Search Strategy, Inclusion Criteria, and Data Abstraction

We performed the following literature search to May 2008 using PubMed and EMBASE, without restrictions: ([Smoke or cigarette or tobacco or smoking] and Cancer and [Colon or Rectum or Colorectal or Colorectum or Colon rectum]) or (“Colorectal cancer” [MeSH Major Topic] and “epidemiologic studies” [Mesh Terms]) (Medical Subject Headings). We also identified the most cited articles on the topic using ISI Web of Knowledge (Science Citation Index Expanded; Journal Citation Report) and reviewed articles quoting them. In addition, we reviewed the references of all articles of interest and of the International Agency for Research on Cancer Monographs on tobacco smoke and involuntary smoking10 to identify additional relevant studies. Only reports fulfilling the following inclusion criteria were included in the meta-analysis.

  1. Studies that contained the minimum information necessary to estimate the relative risk (RR) associated with tobacco smoking and a corresponding measure of uncertainty (ie, 95% confidence interval [CI], standard error, variance, or P value of the significance of the estimate).

  2. Case-control and cohort studies, published as original articles; ecological and prevalence studies were excluded.

  3. Studies that were independent. In case of multiple reports on the same population or subpopulation, we considered the estimates from the most recent or most informative report.

  4. Studies in which populations were representative of the general population and therefore were free from diseases, such as ulcerative colitis or diabetes, potentially modifying the smoking-related CRC risk.

When available, we used adjusted risk estimates and those based on population-based controls. Articles were reviewed and data were extracted and cross-checked independently by 3 investigators (E.B., S.I., and S.R.). Any disagreement was resolved by consensus among the 3.

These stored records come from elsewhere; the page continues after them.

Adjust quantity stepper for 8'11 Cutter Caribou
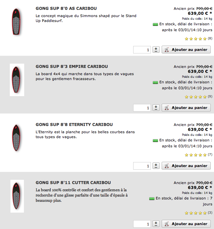Image resolution: width=214 pixels, height=229 pixels. pos(156,224)
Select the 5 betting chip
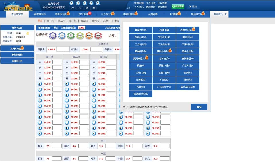Viewport: 275px width, 162px height. click(x=53, y=36)
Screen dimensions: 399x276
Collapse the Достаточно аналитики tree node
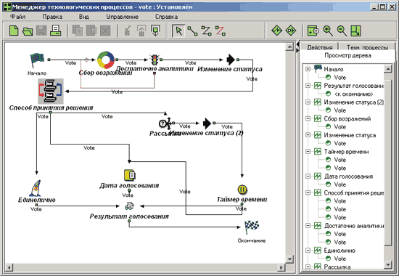[308, 226]
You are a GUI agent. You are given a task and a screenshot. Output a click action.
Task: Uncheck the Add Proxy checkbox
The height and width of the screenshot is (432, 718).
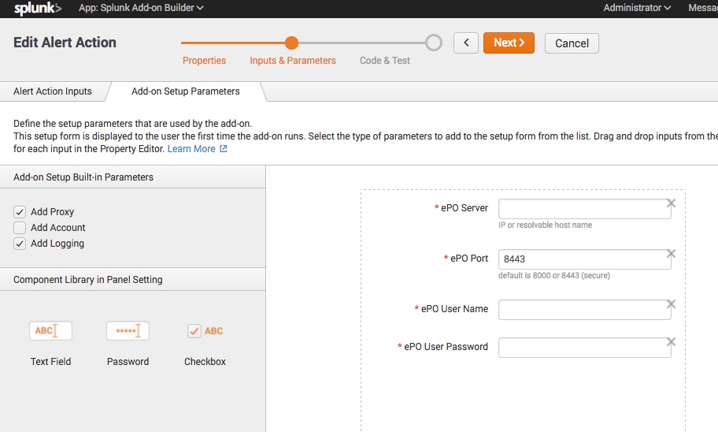coord(20,212)
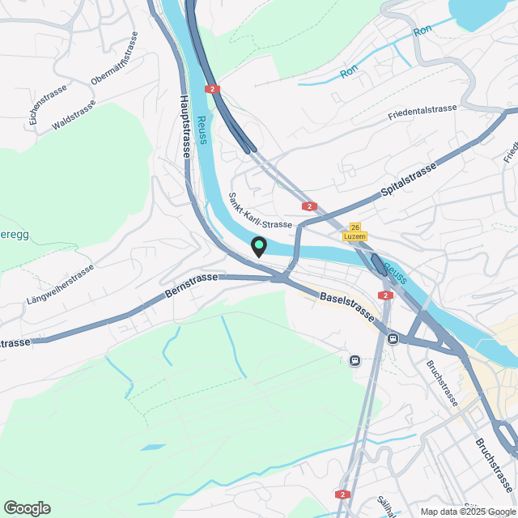
Task: Click the Friedentalstrasse street label
Action: click(422, 112)
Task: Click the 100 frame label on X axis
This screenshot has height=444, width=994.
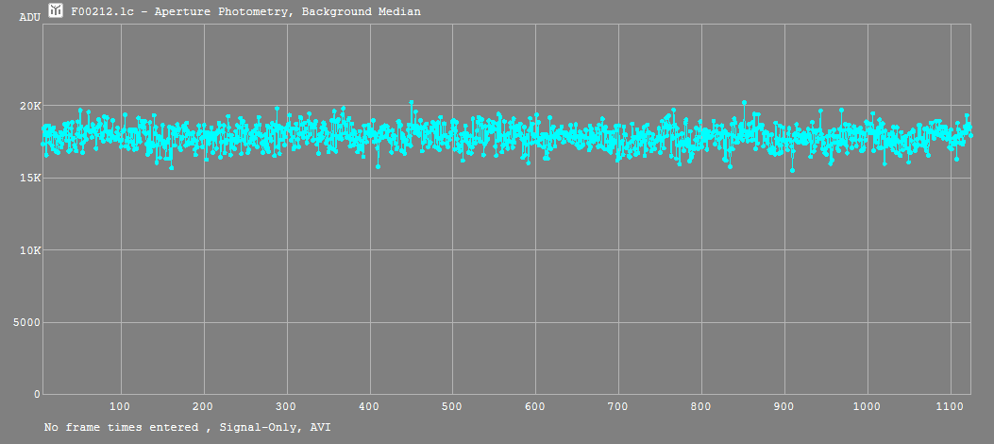Action: (120, 406)
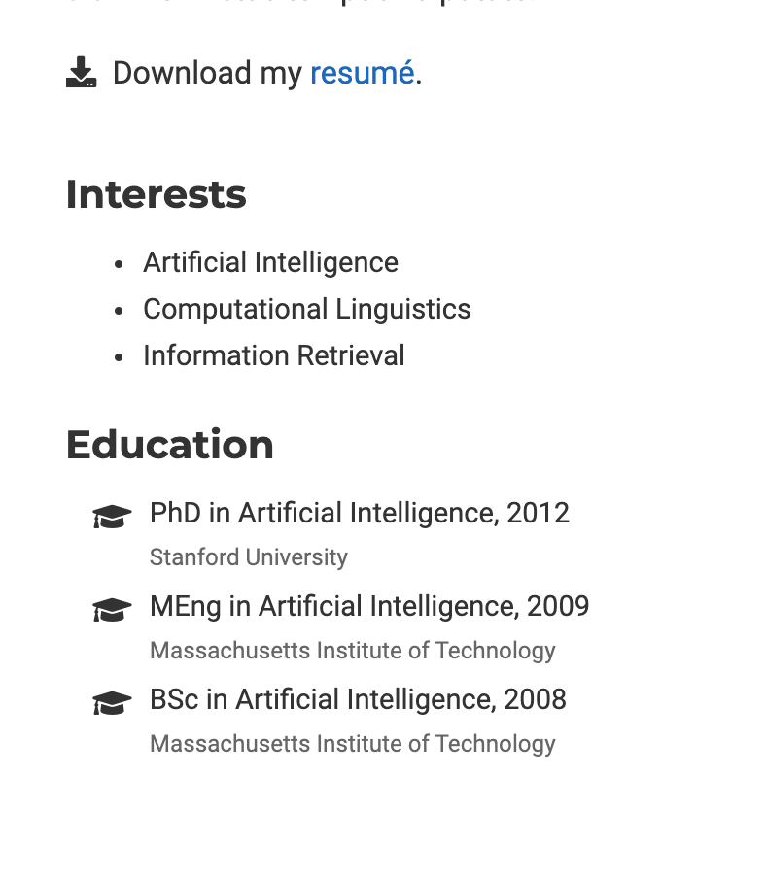Click the download icon beside resumé text
Screen dimensions: 766x876
click(81, 72)
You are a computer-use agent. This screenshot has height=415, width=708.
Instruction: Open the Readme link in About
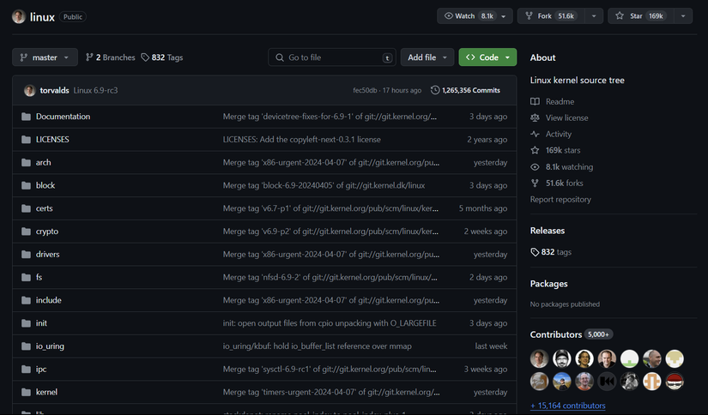tap(559, 102)
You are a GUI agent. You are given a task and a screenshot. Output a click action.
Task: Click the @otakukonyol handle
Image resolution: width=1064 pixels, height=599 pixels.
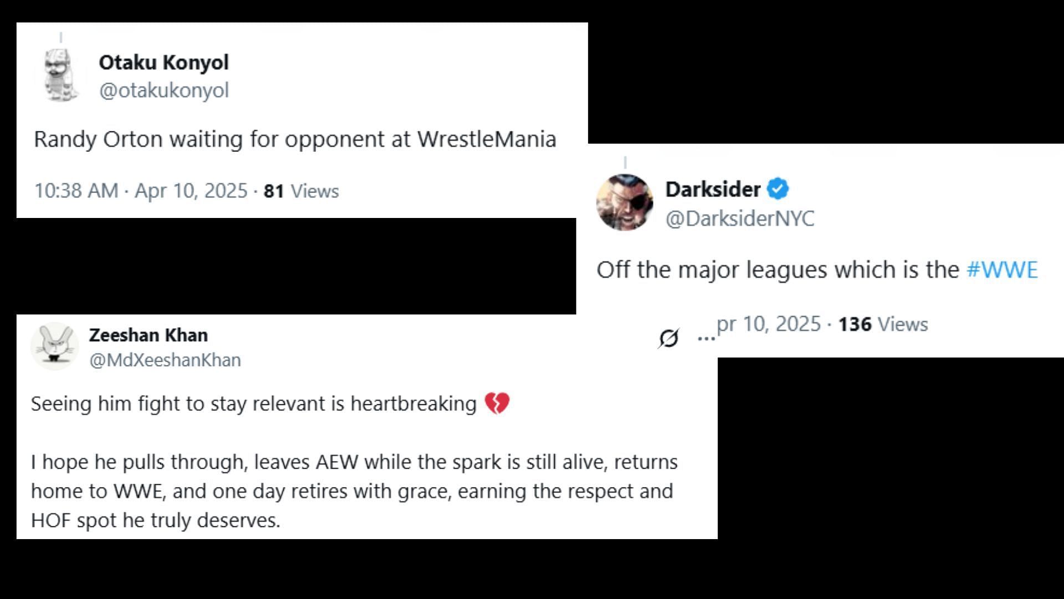click(x=163, y=90)
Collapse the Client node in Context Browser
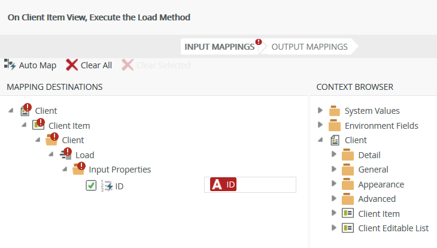This screenshot has width=437, height=248. tap(320, 140)
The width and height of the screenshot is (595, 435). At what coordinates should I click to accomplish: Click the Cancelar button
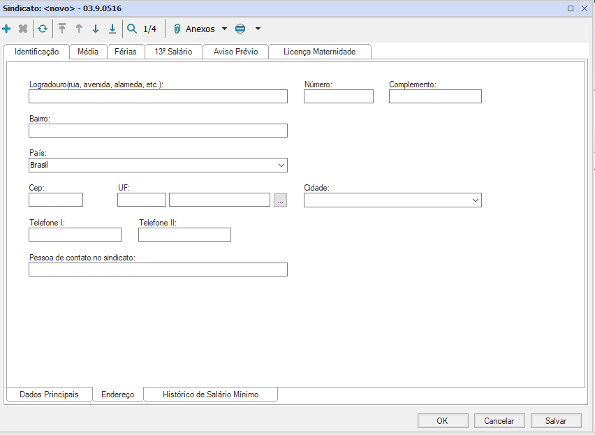(499, 420)

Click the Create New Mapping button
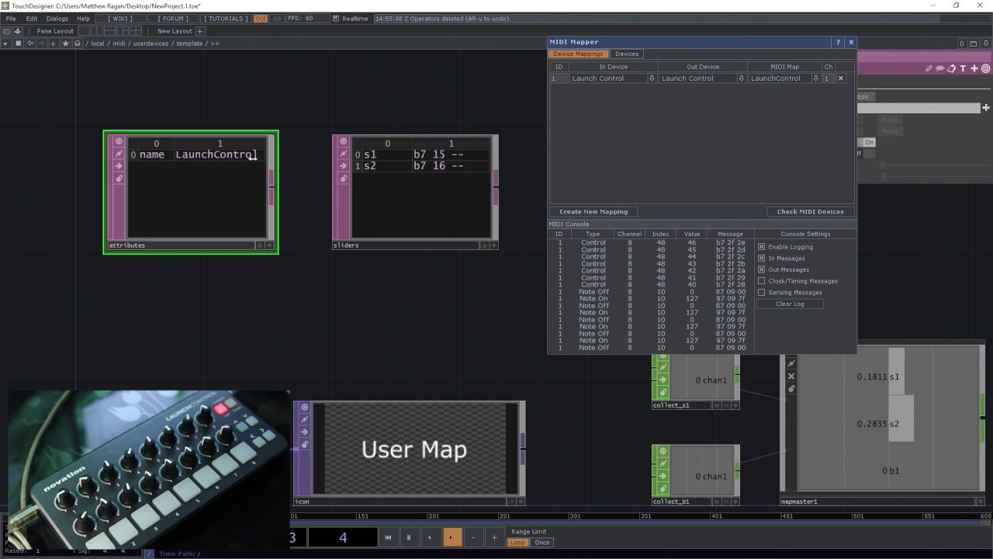pyautogui.click(x=593, y=211)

An important study based on the British Doctors study13 was excluded from the meta-analysis because no measure of variability for the mortality rate was reported, but its results were used for other analyses.

Data Analysis

The RR was used as a measure of the association between cigarette smoking and CRC. For case-control studies, the odds ratio (OR) was used as estimates of the RR because CRCs are sufficiently rare.14 When cohort studies reported only crude data and no information on person-years, we treated it as a control study using noncases as controls.

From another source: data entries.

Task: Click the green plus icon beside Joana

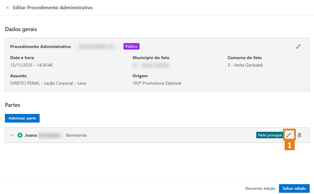Action: (x=20, y=135)
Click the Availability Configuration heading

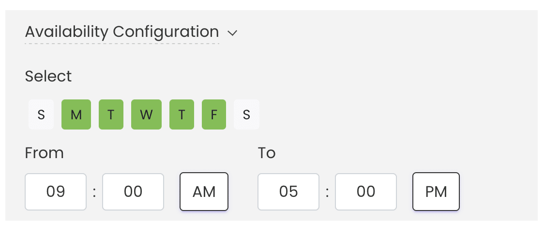(x=121, y=32)
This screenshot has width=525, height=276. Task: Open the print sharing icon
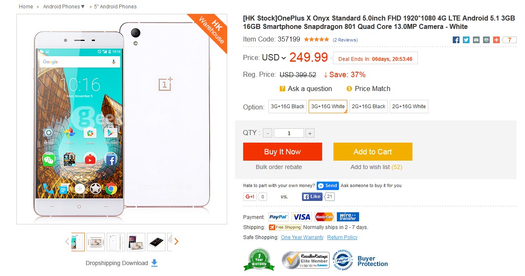click(x=486, y=39)
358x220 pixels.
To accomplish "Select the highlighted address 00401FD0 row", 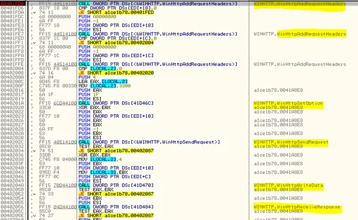I will [179, 4].
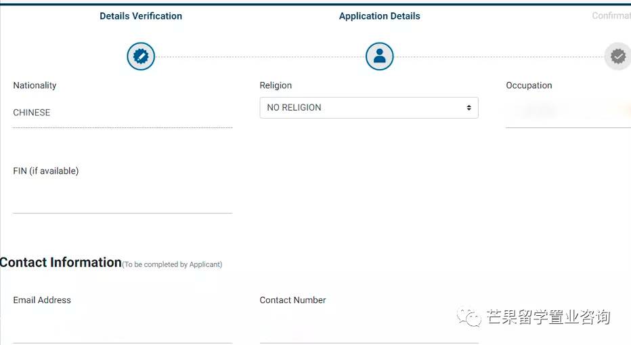The width and height of the screenshot is (631, 345).
Task: Go to the Details Verification step label
Action: tap(141, 16)
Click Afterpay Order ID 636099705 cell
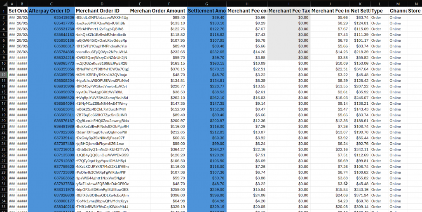The image size is (422, 212). tap(51, 75)
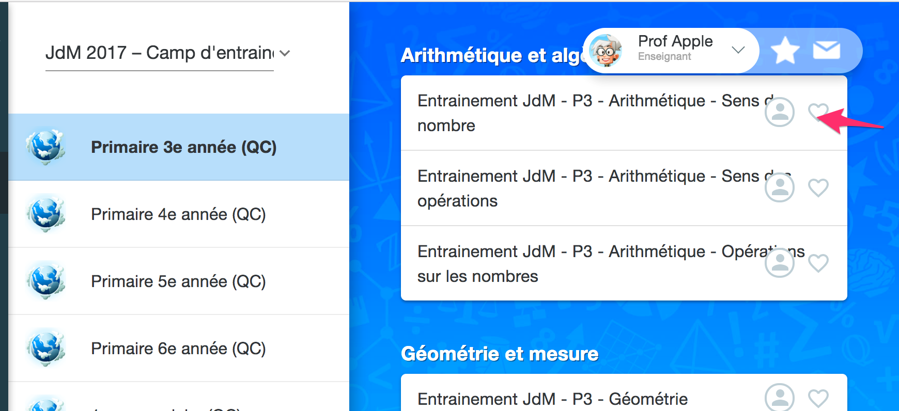Click the star favorites icon
The width and height of the screenshot is (899, 411).
pos(785,50)
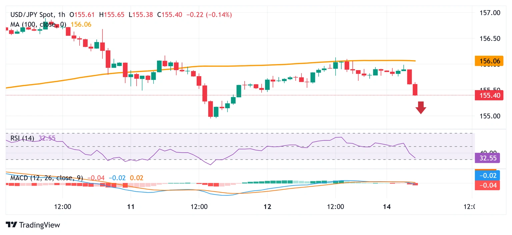Click the MACD (12, 26, close, 9) legend

tap(46, 178)
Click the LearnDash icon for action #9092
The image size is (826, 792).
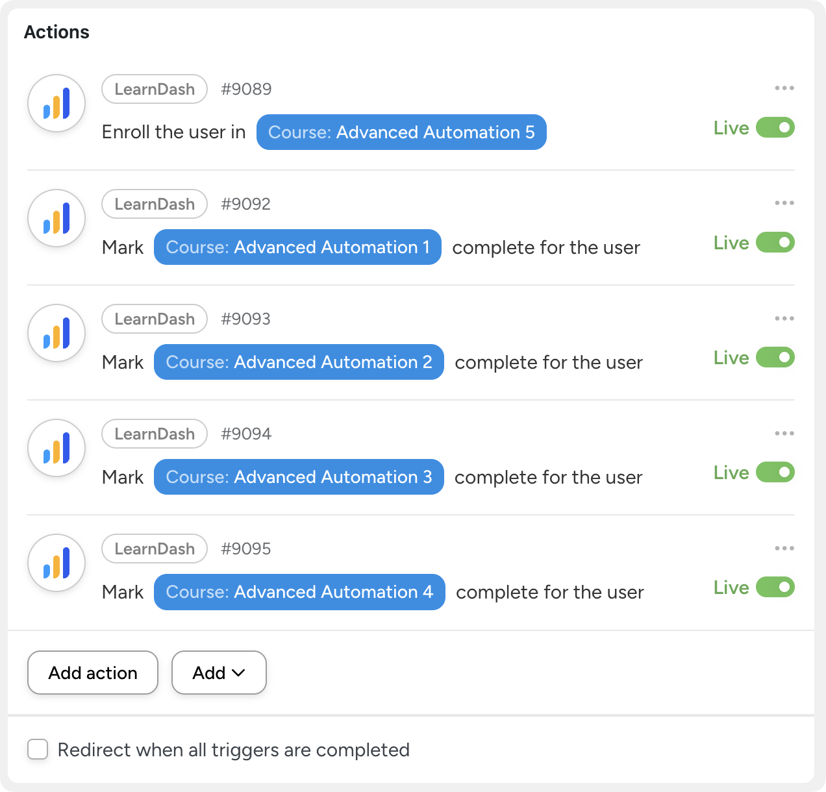tap(56, 218)
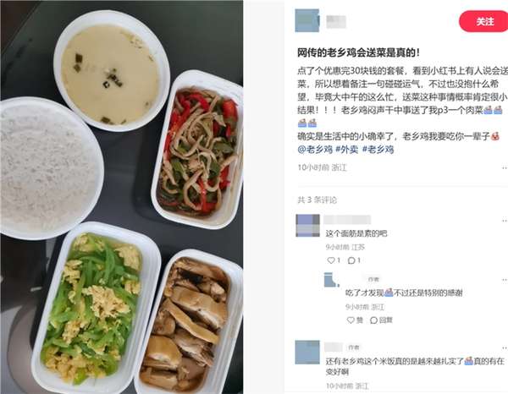Open avatar on the 米饭 comment
This screenshot has height=394, width=508.
307,353
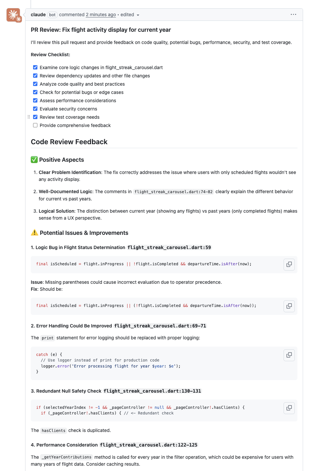
Task: Toggle 'Assess performance considerations' checkbox
Action: (x=35, y=101)
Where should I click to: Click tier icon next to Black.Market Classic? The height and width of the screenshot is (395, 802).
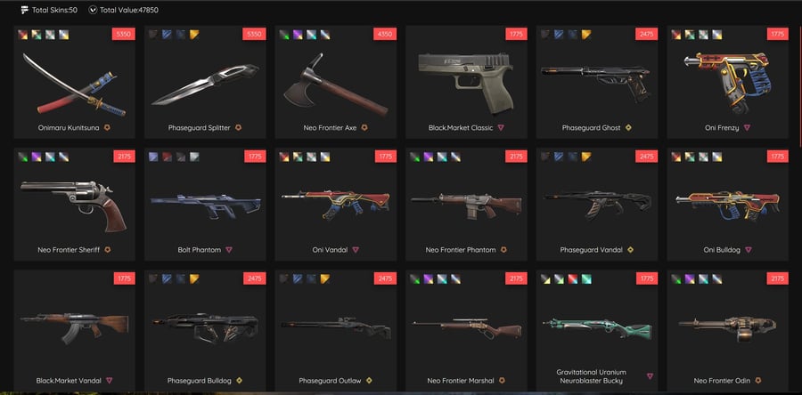click(x=501, y=127)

We used random rather than fixed-effects models to estimate pooled RRs in order to take into account the heterogeneity, however small, of the risk estimates and therefore to be more conservative.

Homogeneity of effects across studies was assessed using the χ2 statistic and quantified by I2, which represents the percentage of total variation across studies that is attributable to heterogeneity rather than chance.15 Subgroup analyses and meta-regression models were carried out to investigate potential sources of between-study heterogeneity.

When several risk estimates were present in a single study (ie, separate estimates for proximal and distal colon), we adjusted the pooled estimates for intrastudy (or within-study) correlation.16

In the dose-response analysis, we considered cigarettes per day, pack-years, and duration of smoking as explanatory variables. Because for many studies continuous exposures were reported as categorical data with a range, we assigned the mid-point of the range as the average exposure. For the highest open categories, we considered 60 cigarettes per day, 60 pack-years, and 60 years of duration as the maximum. In pooling dose-response data, we took into account correlation between RRs within the same study, using the method described by Greenland and Longnecker.17 Both linear and nonlinear models were fitted and evaluated on the logarithm of the RR. Nonlinear trends were evaluated using fractional polynomial curves of the second order.18

To consider differences among studies as a further source of random variability, an additional component of the variance was estimated and added in weighting each observation.19 The model minimizing Akaike information criterion (AIC), a penalized likelihood that takes into account the number of parameters estimated in the model, was used as a general rule in the model choice.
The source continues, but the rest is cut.